# Problem to solve:
Provide nothing except how many lines of the data contain the word "menu".

# Data supplied:
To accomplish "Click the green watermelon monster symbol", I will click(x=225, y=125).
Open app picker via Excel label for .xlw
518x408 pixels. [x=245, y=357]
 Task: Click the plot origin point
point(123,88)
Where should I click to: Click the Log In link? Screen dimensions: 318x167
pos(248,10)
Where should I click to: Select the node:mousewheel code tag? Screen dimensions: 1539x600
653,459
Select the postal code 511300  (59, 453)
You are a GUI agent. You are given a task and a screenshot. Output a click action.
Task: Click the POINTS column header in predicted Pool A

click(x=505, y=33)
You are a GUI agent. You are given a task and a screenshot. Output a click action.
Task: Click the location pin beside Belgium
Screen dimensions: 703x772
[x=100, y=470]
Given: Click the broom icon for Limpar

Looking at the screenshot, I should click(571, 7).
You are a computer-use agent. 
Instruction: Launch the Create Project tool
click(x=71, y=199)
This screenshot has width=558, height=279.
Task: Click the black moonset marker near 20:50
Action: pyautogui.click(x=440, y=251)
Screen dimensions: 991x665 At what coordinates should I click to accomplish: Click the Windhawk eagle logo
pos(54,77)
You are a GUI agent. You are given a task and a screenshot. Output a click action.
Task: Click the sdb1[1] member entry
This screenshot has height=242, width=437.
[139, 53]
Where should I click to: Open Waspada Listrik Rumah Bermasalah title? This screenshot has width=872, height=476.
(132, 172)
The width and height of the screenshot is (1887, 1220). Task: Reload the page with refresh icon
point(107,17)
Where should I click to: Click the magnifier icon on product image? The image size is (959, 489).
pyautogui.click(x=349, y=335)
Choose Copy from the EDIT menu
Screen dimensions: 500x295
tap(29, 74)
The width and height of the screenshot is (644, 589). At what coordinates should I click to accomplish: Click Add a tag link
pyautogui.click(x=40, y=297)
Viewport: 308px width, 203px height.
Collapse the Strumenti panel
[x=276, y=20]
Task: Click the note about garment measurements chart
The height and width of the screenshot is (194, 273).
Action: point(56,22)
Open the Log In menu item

# Output for this exercise:
2